(OBJECTIVE):
Copy out each of the following records word for word, leaving nothing out and changing nothing.

(ROWS):
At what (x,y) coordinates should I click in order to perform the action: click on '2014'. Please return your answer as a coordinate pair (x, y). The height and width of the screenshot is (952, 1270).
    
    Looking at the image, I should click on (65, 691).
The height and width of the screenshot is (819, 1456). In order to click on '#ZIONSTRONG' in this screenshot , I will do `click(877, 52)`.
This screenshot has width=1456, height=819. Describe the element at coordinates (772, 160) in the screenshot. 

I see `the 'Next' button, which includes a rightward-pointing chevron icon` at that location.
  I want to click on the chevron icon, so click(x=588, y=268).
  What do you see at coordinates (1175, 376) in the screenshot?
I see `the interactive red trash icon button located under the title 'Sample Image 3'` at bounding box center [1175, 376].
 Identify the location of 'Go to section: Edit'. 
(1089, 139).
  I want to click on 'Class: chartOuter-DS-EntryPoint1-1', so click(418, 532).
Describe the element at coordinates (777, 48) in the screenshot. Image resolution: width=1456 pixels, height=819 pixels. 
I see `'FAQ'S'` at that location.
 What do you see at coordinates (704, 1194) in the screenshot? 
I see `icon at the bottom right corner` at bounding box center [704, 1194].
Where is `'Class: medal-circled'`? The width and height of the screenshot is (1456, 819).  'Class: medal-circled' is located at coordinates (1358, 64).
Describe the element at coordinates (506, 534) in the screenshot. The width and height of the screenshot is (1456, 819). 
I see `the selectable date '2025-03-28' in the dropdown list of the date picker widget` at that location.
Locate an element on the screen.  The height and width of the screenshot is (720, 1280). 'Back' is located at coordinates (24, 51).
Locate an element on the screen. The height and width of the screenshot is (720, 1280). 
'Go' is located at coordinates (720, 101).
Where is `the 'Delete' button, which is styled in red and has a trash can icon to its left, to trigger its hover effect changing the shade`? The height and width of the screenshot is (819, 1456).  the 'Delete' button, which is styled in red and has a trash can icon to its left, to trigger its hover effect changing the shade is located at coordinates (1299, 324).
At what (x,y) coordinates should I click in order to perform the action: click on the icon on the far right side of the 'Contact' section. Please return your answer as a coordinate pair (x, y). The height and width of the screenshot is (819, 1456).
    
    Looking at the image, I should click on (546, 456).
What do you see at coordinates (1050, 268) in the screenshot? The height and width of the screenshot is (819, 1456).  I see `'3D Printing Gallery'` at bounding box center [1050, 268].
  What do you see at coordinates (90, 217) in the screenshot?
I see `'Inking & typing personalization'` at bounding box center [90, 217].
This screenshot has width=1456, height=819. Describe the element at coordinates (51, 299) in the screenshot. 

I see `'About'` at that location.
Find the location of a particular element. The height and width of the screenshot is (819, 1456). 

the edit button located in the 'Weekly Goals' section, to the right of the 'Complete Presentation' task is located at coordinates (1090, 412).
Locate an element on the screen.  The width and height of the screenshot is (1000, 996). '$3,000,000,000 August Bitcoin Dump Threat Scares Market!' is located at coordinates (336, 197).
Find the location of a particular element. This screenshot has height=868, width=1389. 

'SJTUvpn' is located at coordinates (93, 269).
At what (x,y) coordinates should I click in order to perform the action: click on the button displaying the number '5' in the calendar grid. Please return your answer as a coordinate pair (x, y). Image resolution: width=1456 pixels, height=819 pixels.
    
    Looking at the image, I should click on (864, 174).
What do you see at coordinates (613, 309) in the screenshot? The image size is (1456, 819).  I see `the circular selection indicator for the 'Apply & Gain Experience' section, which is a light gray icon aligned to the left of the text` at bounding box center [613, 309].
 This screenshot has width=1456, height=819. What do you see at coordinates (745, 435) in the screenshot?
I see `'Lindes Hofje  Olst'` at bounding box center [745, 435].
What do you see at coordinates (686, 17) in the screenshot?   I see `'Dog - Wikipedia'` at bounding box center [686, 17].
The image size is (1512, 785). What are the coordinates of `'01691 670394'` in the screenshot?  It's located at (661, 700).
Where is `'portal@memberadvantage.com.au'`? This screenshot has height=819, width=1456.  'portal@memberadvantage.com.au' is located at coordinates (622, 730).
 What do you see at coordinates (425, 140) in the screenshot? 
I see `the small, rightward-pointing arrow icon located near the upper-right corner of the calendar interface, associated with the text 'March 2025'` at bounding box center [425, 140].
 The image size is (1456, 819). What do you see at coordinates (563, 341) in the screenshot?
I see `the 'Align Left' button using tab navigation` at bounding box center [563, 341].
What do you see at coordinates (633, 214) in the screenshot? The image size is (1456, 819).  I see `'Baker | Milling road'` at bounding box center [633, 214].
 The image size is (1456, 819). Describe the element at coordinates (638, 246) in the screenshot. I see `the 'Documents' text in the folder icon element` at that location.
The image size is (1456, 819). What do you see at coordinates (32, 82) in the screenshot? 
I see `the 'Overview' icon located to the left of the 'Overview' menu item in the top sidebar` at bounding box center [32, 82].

(THE RESPONSE):
At what (x,y) coordinates should I click in order to perform the action: click on '2014'. Please return your answer as a coordinate pair (x, y). The height and width of the screenshot is (952, 1270).
    
    Looking at the image, I should click on (65, 691).
The height and width of the screenshot is (819, 1456). In order to click on '#ZIONSTRONG' in this screenshot , I will do `click(877, 52)`.
This screenshot has width=1456, height=819. Describe the element at coordinates (772, 160) in the screenshot. 

I see `the 'Next' button, which includes a rightward-pointing chevron icon` at that location.
  I want to click on the chevron icon, so click(x=588, y=268).
  What do you see at coordinates (1175, 376) in the screenshot?
I see `the interactive red trash icon button located under the title 'Sample Image 3'` at bounding box center [1175, 376].
 Identify the location of 'Go to section: Edit'. 
(1089, 139).
  I want to click on 'Class: chartOuter-DS-EntryPoint1-1', so click(418, 532).
Describe the element at coordinates (777, 48) in the screenshot. Image resolution: width=1456 pixels, height=819 pixels. 
I see `'FAQ'S'` at that location.
 What do you see at coordinates (704, 1194) in the screenshot? 
I see `icon at the bottom right corner` at bounding box center [704, 1194].
Where is `'Class: medal-circled'`? The width and height of the screenshot is (1456, 819).  'Class: medal-circled' is located at coordinates (1358, 64).
Describe the element at coordinates (506, 534) in the screenshot. The width and height of the screenshot is (1456, 819). 
I see `the selectable date '2025-03-28' in the dropdown list of the date picker widget` at that location.
Locate an element on the screen.  The height and width of the screenshot is (720, 1280). 'Back' is located at coordinates (24, 51).
Locate an element on the screen. The height and width of the screenshot is (720, 1280). 
'Go' is located at coordinates (720, 101).
Where is `the 'Delete' button, which is styled in red and has a trash can icon to its left, to trigger its hover effect changing the shade`? The height and width of the screenshot is (819, 1456).  the 'Delete' button, which is styled in red and has a trash can icon to its left, to trigger its hover effect changing the shade is located at coordinates (1299, 324).
At what (x,y) coordinates should I click in order to perform the action: click on the icon on the far right side of the 'Contact' section. Please return your answer as a coordinate pair (x, y). The height and width of the screenshot is (819, 1456).
    
    Looking at the image, I should click on (546, 456).
What do you see at coordinates (1050, 268) in the screenshot? The height and width of the screenshot is (819, 1456).  I see `'3D Printing Gallery'` at bounding box center [1050, 268].
  What do you see at coordinates (90, 217) in the screenshot?
I see `'Inking & typing personalization'` at bounding box center [90, 217].
This screenshot has width=1456, height=819. Describe the element at coordinates (51, 299) in the screenshot. 

I see `'About'` at that location.
Find the location of a particular element. The height and width of the screenshot is (819, 1456). 

the edit button located in the 'Weekly Goals' section, to the right of the 'Complete Presentation' task is located at coordinates (1090, 412).
Locate an element on the screen.  The width and height of the screenshot is (1000, 996). '$3,000,000,000 August Bitcoin Dump Threat Scares Market!' is located at coordinates (336, 197).
Find the location of a particular element. This screenshot has height=868, width=1389. 

'SJTUvpn' is located at coordinates (93, 269).
At what (x,y) coordinates should I click in order to perform the action: click on the button displaying the number '5' in the calendar grid. Please return your answer as a coordinate pair (x, y). Image resolution: width=1456 pixels, height=819 pixels.
    
    Looking at the image, I should click on (864, 174).
What do you see at coordinates (613, 309) in the screenshot? The image size is (1456, 819).  I see `the circular selection indicator for the 'Apply & Gain Experience' section, which is a light gray icon aligned to the left of the text` at bounding box center [613, 309].
 This screenshot has width=1456, height=819. What do you see at coordinates (745, 435) in the screenshot?
I see `'Lindes Hofje  Olst'` at bounding box center [745, 435].
What do you see at coordinates (686, 17) in the screenshot?   I see `'Dog - Wikipedia'` at bounding box center [686, 17].
The image size is (1512, 785). What are the coordinates of `'01691 670394'` in the screenshot?  It's located at (661, 700).
Where is `'portal@memberadvantage.com.au'`? This screenshot has height=819, width=1456.  'portal@memberadvantage.com.au' is located at coordinates (622, 730).
 What do you see at coordinates (425, 140) in the screenshot? 
I see `the small, rightward-pointing arrow icon located near the upper-right corner of the calendar interface, associated with the text 'March 2025'` at bounding box center [425, 140].
 The image size is (1456, 819). What do you see at coordinates (563, 341) in the screenshot?
I see `the 'Align Left' button using tab navigation` at bounding box center [563, 341].
What do you see at coordinates (633, 214) in the screenshot? The image size is (1456, 819).  I see `'Baker | Milling road'` at bounding box center [633, 214].
 The image size is (1456, 819). Describe the element at coordinates (638, 246) in the screenshot. I see `the 'Documents' text in the folder icon element` at that location.
The image size is (1456, 819). What do you see at coordinates (32, 82) in the screenshot? 
I see `the 'Overview' icon located to the left of the 'Overview' menu item in the top sidebar` at bounding box center [32, 82].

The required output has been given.